#324 The Estate Plan Most Physicians Have But Haven’t Updated in a Decade ft. Peter Kim, MD
Episode Highlights
Now, let’s look at what we discussed in this episode:
- Why This Topic Matters
- Finding His Own Outdated Estate Plan
- The Core Documents
- Power of Attorney, Healthcare Directive, and Beneficiary Designations
- What Physicians Often Miss
Here’s a breakdown of how this episode unfolds.
Episode Breakdown
Why This Topic Matters
Peter opens with a story about a colleague who died suddenly in his early 50s. The guy was healthy, active, went mountain biking one day and never came home. He had kids in high school, and Peter says the news hit their whole department hard.
Going to the funeral got Peter thinking about his own mortality, not in an emotional way, but a practical one. Would his family actually be okay if something happened to him tomorrow? Not just emotionally, but financially and legally. Would they have documents that said what he actually intended, or what his wife would want them to say?
That question sent him digging up his own estate plan, and what he found kicked off the rest of the episode. He frames this as the reason most physicians need to hear this episode, because an estate plan isn’t something you set once and forget. Life moves faster than the paperwork does.
Finding His Own Outdated Estate Plan
When Peter pulled his estate plan, he realized it was written before his second child was born. It had been sitting untouched since early in his career. He points out how easy it is to treat an estate plan like a checkbox: see the attorney once, sign the papers, file it away, done.
The problems weren’t dramatic, but they were real. His second child didn’t exist yet when the document was drafted. His real estate portfolio and some of his businesses weren’t even part of the picture. One of his accounts still listed a beneficiary he probably wouldn’t choose if he sat down and thought about it today.
None of this happened because he was careless, it happened because life kept moving while the document stayed frozen. He argues this problem hits physicians harder than most people, since a doctor’s financial life can change dramatically in just ten years: kids, real estate, new businesses, growing net worth. Every one of those events should trigger a review, but almost nobody actually does it.
The Core Documents
Peter walks through what a basic estate plan typically includes, starting with the will. Most people know a will decides where your stuff goes when you die, but he points out the catch: it goes through probate, a public court process that can take over a year and cost money. Relying on a will alone means leaving your family to deal with all of that after you’re gone.

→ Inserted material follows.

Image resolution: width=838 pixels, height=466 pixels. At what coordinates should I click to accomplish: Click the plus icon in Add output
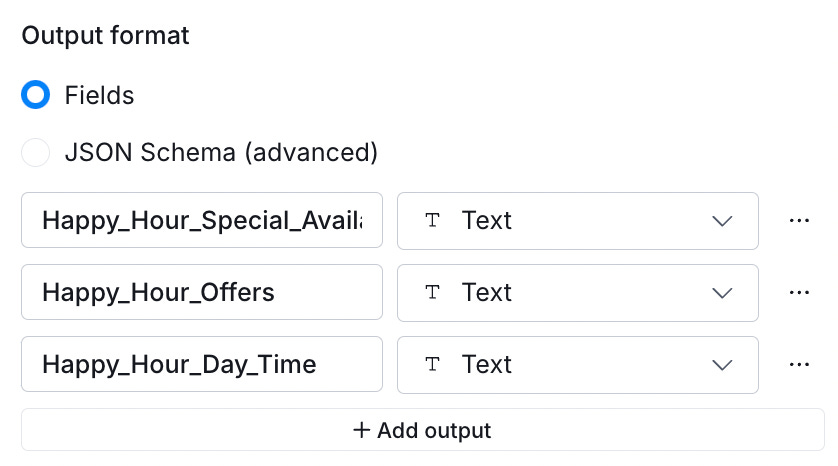point(362,431)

The next piece is a revocable living trust, which is designed to skip probate entirely. Assets move directly to beneficiaries without going through court, and it’s faster and more private. But Peter says the mistake he sees constantly, and admits to making himself, is a trust that exists on paper but was never actually funded.
That means the house is still titled in someone’s personal name, the bank accounts and brokerage accounts were never retitled, and rental property sits under an LLC that isn’t tied into the trust. When that happens, everything ends up going through probate anyway, and the trust becomes a document doing absolutely nothing in a drawer.
Power of Attorney, Healthcare Directive, and Beneficiary Designations
Peter moves into the durable power of attorney, which names who makes financial decisions if you’re incapacitated but still alive. He points out that most people named someone 10 or 15 years ago and never revisited whether that person still makes sense. Then there’s the healthcare directive, a separate document naming who makes medical decisions and what your end of life wishes are, something physicians understand better than most but still often forget to update.
The part he spends the most time on is beneficiary designations, which he calls the thing that quietly overrides everything else. Retirement accounts, life insurance, and certain bank or brokerage accounts don’t follow the will or the trust at all. They go directly to whoever is listed as the beneficiary, no matter what the rest of the estate plan says.
He describes hearing versions of the same story over and over: someone spends real money updating their trust, but their 401k still lists an ex spouse, a parent who already passed, or kids as beneficiaries with no age restriction, meaning an 18 year old could inherit everything with zero structure. His advice is simple. Log into every account with a beneficiary field, check who’s listed, and fix it today rather than putting it off.